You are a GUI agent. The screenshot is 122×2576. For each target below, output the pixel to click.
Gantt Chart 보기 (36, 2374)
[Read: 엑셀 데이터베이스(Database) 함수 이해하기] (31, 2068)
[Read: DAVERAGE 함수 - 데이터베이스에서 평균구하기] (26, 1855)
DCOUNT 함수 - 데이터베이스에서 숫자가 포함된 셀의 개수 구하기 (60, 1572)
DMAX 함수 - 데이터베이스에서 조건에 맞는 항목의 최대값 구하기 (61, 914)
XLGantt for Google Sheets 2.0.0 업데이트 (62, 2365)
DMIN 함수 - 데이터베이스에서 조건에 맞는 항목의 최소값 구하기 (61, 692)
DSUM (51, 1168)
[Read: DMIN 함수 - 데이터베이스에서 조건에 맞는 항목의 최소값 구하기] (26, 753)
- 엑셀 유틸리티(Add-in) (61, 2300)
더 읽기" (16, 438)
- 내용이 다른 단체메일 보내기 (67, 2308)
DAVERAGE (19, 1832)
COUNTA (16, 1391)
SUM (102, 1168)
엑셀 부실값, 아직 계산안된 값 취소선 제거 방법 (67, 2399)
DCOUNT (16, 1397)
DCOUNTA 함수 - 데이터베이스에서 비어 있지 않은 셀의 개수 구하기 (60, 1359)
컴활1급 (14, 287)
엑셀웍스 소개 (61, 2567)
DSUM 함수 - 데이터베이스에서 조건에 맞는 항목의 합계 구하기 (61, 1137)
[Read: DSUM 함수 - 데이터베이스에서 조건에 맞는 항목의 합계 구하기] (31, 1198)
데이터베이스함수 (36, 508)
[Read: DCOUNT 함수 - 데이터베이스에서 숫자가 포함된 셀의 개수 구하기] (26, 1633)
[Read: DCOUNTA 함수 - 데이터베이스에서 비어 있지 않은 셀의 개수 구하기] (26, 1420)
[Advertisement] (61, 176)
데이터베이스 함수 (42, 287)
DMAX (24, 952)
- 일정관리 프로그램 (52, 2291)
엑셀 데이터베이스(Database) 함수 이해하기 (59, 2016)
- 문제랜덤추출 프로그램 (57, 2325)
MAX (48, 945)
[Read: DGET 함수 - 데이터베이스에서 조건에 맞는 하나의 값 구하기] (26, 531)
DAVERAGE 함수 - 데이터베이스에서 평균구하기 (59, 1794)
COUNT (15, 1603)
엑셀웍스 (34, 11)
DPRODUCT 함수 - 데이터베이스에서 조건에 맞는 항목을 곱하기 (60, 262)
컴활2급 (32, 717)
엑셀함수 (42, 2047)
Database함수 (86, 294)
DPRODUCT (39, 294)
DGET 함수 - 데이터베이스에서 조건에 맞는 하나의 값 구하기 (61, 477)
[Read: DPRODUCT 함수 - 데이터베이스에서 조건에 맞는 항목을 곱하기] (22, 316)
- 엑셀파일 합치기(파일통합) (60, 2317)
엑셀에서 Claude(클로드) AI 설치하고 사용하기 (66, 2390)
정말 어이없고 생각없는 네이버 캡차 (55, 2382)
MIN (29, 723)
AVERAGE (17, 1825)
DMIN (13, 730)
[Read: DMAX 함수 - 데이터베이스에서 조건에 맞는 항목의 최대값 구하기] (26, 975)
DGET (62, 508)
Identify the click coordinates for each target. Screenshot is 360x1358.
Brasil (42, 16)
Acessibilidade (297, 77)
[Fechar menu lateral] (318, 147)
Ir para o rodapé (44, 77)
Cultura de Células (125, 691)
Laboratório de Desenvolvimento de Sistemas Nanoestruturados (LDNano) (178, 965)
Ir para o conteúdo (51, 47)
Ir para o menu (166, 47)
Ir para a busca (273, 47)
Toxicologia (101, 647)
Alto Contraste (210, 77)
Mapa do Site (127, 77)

------------

▶ INSTRUCTIONS TO FOLLOW
What should be returned is the run of lines from the first line of the material through the line containing "정말 어이없고 생각없는 네이버 캡차 (55, 2382)", exact and inclusive, and nothing else.

▶ ANSWER TO THE EXERCISE
You are a GUI agent. The screenshot is 122×2576. For each target below, output the pixel to click.
Gantt Chart 보기 (36, 2374)
[Read: 엑셀 데이터베이스(Database) 함수 이해하기] (31, 2068)
[Read: DAVERAGE 함수 - 데이터베이스에서 평균구하기] (26, 1855)
DCOUNT 함수 - 데이터베이스에서 숫자가 포함된 셀의 개수 구하기 (60, 1572)
DMAX 함수 - 데이터베이스에서 조건에 맞는 항목의 최대값 구하기 (61, 914)
XLGantt for Google Sheets 2.0.0 업데이트 (62, 2365)
DMIN 함수 - 데이터베이스에서 조건에 맞는 항목의 최소값 구하기 (61, 692)
DSUM (51, 1168)
[Read: DMIN 함수 - 데이터베이스에서 조건에 맞는 항목의 최소값 구하기] (26, 753)
- 엑셀 유틸리티(Add-in) (61, 2300)
더 읽기" (16, 438)
- 내용이 다른 단체메일 보내기 (67, 2308)
DAVERAGE (19, 1832)
COUNTA (16, 1391)
SUM (102, 1168)
엑셀 부실값, 아직 계산안된 값 취소선 제거 방법 (67, 2399)
DCOUNT (16, 1397)
DCOUNTA 함수 - 데이터베이스에서 비어 있지 않은 셀의 개수 구하기 (60, 1359)
컴활1급 (14, 287)
엑셀웍스 소개 (61, 2567)
DSUM 함수 - 데이터베이스에서 조건에 맞는 항목의 합계 구하기 (61, 1137)
[Read: DSUM 함수 - 데이터베이스에서 조건에 맞는 항목의 합계 구하기] (31, 1198)
데이터베이스함수 (36, 508)
[Read: DCOUNT 함수 - 데이터베이스에서 숫자가 포함된 셀의 개수 구하기] (26, 1633)
[Read: DCOUNTA 함수 - 데이터베이스에서 비어 있지 않은 셀의 개수 구하기] (26, 1420)
[Advertisement] (61, 176)
데이터베이스 함수 (42, 287)
DMAX (24, 952)
- 일정관리 프로그램 (52, 2291)
엑셀 데이터베이스(Database) 함수 이해하기 (59, 2016)
- 문제랜덤추출 프로그램 (57, 2325)
MAX (48, 945)
[Read: DGET 함수 - 데이터베이스에서 조건에 맞는 하나의 값 구하기] (26, 531)
DAVERAGE 함수 - 데이터베이스에서 평균구하기 (59, 1794)
COUNT (15, 1603)
엑셀웍스 (34, 11)
DPRODUCT 함수 - 데이터베이스에서 조건에 맞는 항목을 곱하기 (60, 262)
컴활2급 (32, 717)
엑셀함수 (42, 2047)
Database함수 (86, 294)
DPRODUCT (39, 294)
DGET 함수 - 데이터베이스에서 조건에 맞는 하나의 값 구하기 (61, 477)
[Read: DPRODUCT 함수 - 데이터베이스에서 조건에 맞는 항목을 곱하기] (22, 316)
- 엑셀파일 합치기(파일통합) (60, 2317)
엑셀에서 Claude(클로드) AI 설치하고 사용하기 (66, 2390)
정말 어이없고 생각없는 네이버 캡차 (55, 2382)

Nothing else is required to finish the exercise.